The PADD – Personal Access Display Device – is clearly some kind of futuristic information storage device, capable of holding and projecting information on it in the form of text (and, if we want to be generous, video too.) And yet, despite having thought up this marvelous invention (which we all now recognize as a tablet computer), Star Trek never quite took the intuitive leap to realize that if the document is digital and your communication system is wireless…that…you…can…just…

E-MAIL THE FRIGGING DOCUMENT!

This isn’t because the writers were incompetent, with the exception of Brannon Braga, but rather because it is nearly impossible to fully or accurately figure out what it is that human beings will do with a new piece of technology once they get their hands on it. And that, really, is what worldbuilding in science fiction is all about: Figuring out what humans do with their new toys.

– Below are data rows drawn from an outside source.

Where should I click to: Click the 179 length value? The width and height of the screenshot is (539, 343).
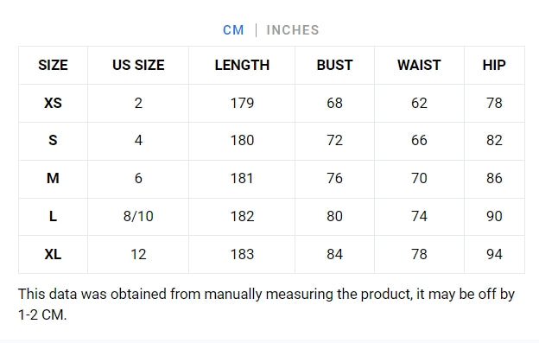(x=242, y=103)
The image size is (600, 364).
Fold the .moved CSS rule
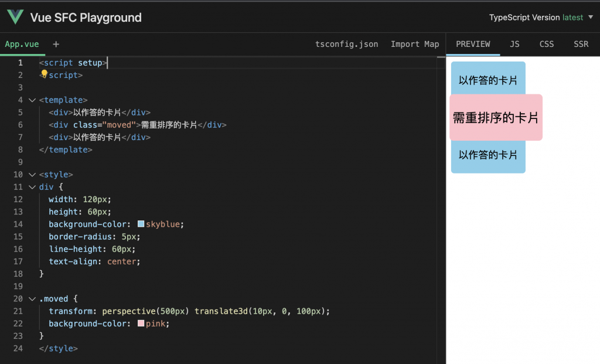32,299
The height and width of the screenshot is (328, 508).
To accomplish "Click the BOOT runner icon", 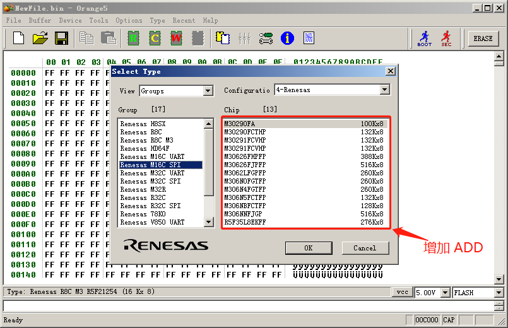I will click(424, 38).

It can be a daunting subject. Did anyone born before the year 2000 ever expect that phones would become not only communication devices and cameras and game platforms and social media hubs? Did any of us predict how young people would use phones to capture tiny moments of life, of time, of love, of heartbreak and tragedy, and share them with millions of people? Did we ever imagine just how impactful that would be to our society? Most of us were totally blindsided.

But how can you try to be, at the very least, slightly more insightful when writing your works?

Well, hopefully, we can find out!

Where do you begin with worldbuilding? Well, this is all assuming that you have a plot and character in mind – I highly recommend you start with that. It’s good to have an idea about what is going to matter in your world before you start to build it. For example, you don’t have to waste brain space on how fisheries of the FUTURE work if your character isn’t going to be involved with fishing. Once you’ve identified the most important parts of the narrative, you can begin to map those onto the surrounding world, work out the ramifications, and then feed those ramifications back into your narrative.

Photo by NASA on Unsplash

Building a world that reflects the protagonist’s central conflict.

Let’s start with an example. And because I’m egotistical, the example will be me!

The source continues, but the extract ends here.